[Provided entries]

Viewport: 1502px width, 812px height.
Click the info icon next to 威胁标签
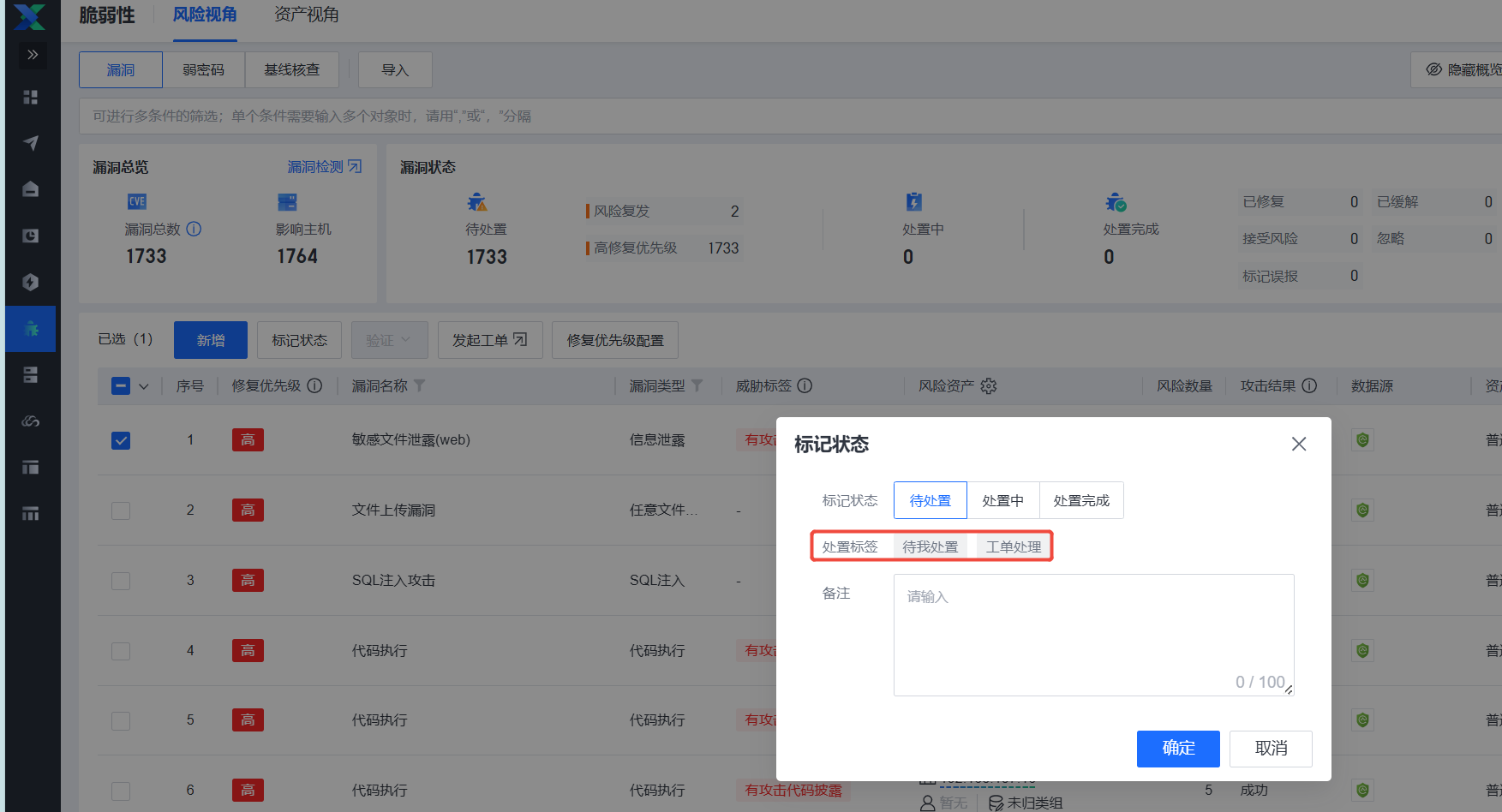click(805, 385)
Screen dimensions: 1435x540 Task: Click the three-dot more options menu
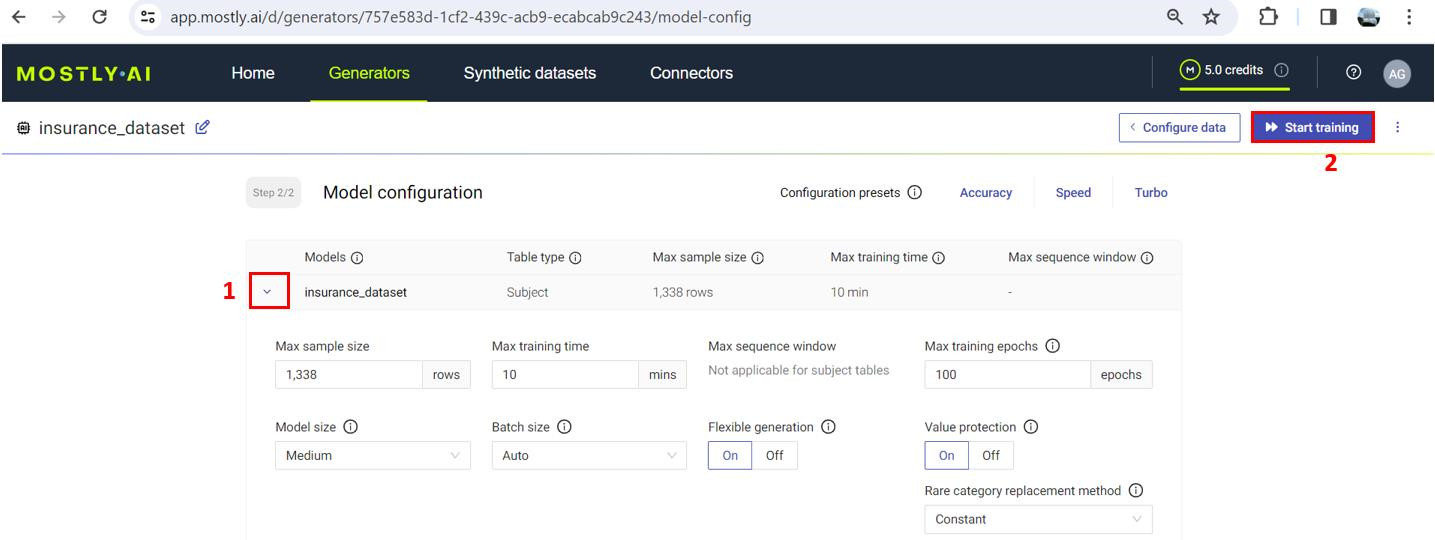[x=1398, y=128]
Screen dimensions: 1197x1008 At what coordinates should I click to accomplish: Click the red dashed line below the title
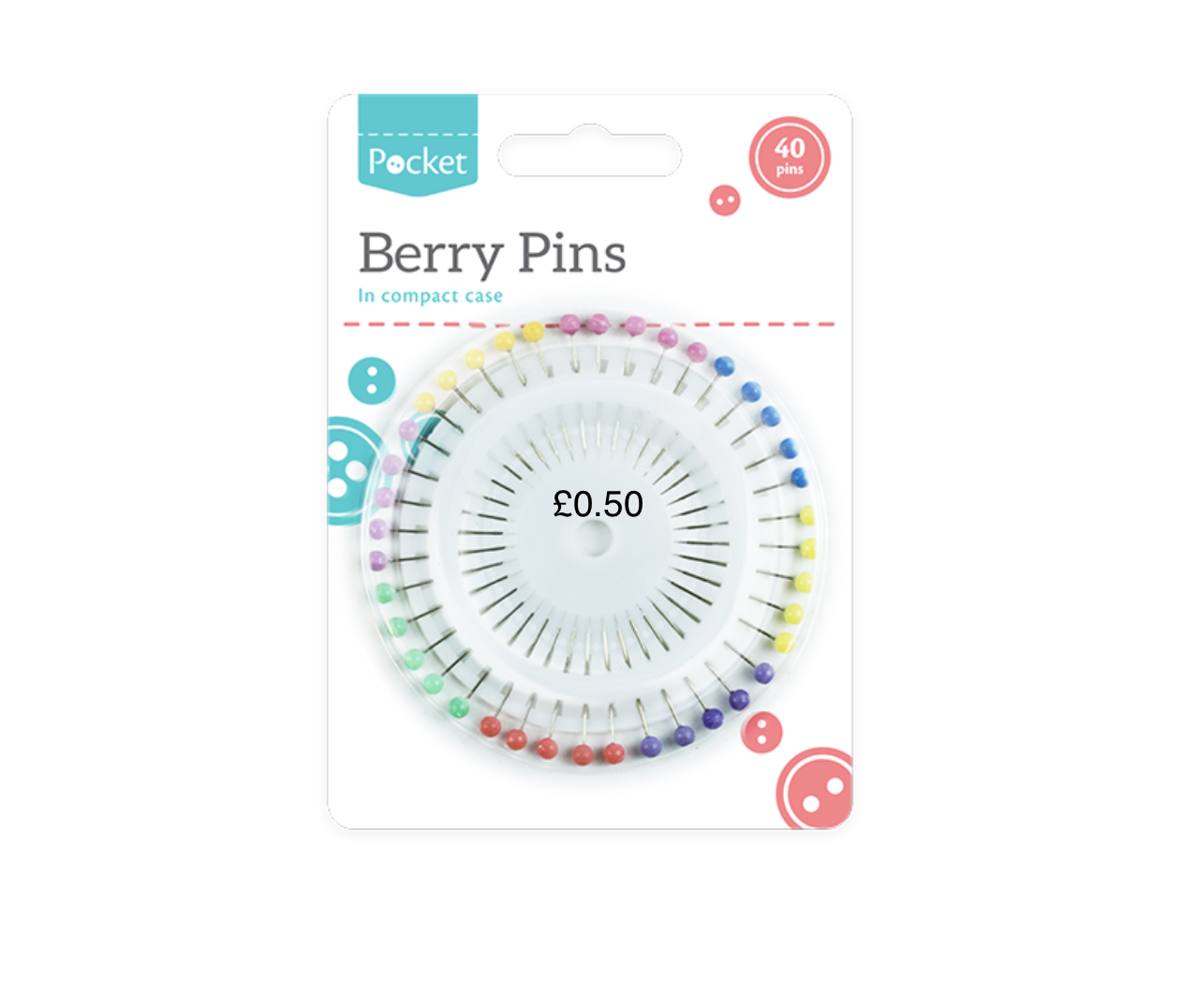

[Work order] Without changing a word, transcribe all of the data and omit its images.

[Answer section]
Viewport: 1502px width, 812px height.
Click the info icon next to 威胁标签
click(805, 385)
Screen dimensions: 1435x540 Task: Click the three-dot more options menu
[x=1398, y=128]
Screen dimensions: 1197x1008 At what coordinates should I click to accomplish: Click the red dashed line below the title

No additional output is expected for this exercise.